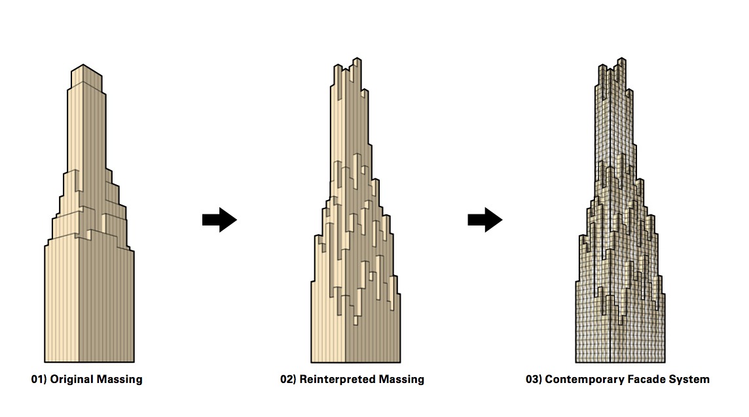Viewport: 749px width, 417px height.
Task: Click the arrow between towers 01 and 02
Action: pyautogui.click(x=219, y=220)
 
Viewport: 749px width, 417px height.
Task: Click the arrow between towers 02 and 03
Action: pyautogui.click(x=484, y=220)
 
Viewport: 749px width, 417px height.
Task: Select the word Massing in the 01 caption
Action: pyautogui.click(x=119, y=379)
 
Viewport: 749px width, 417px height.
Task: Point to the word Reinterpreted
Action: pyautogui.click(x=340, y=379)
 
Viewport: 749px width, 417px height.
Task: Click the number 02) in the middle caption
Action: pyautogui.click(x=288, y=379)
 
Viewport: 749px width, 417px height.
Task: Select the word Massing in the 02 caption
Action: pyautogui.click(x=400, y=379)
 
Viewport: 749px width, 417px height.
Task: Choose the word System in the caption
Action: pyautogui.click(x=689, y=379)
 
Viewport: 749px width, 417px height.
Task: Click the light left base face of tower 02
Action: pyautogui.click(x=325, y=333)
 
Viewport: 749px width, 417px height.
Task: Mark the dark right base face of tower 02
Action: pyautogui.click(x=373, y=340)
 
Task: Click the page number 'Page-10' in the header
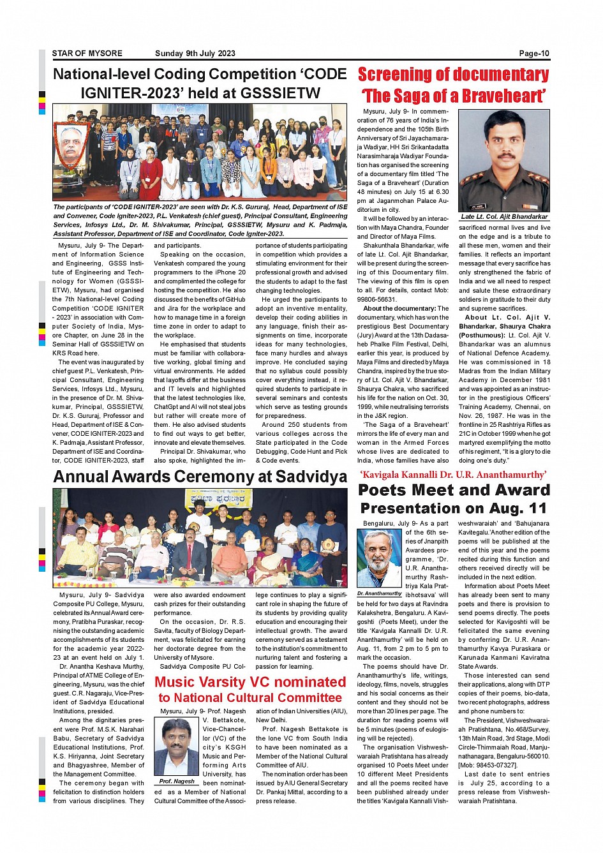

+-------+

Please reproduce the material from its start through the line containing "Action: pyautogui.click(x=288, y=379)", inclusive, changing "caption" to "label" and leaving everything else unchanged. Leave the pictures out of your answer.

Viewport: 749px width, 417px height.
Task: Click the arrow between towers 01 and 02
Action: pyautogui.click(x=219, y=220)
 
Viewport: 749px width, 417px height.
Task: Click the arrow between towers 02 and 03
Action: pyautogui.click(x=484, y=220)
 
Viewport: 749px width, 417px height.
Task: Select the word Massing in the 01 label
Action: pyautogui.click(x=119, y=379)
 
Viewport: 749px width, 417px height.
Task: Point to the word Reinterpreted
Action: pyautogui.click(x=340, y=379)
 
Viewport: 749px width, 417px height.
Task: Click the number 02) in the middle label
Action: pyautogui.click(x=288, y=379)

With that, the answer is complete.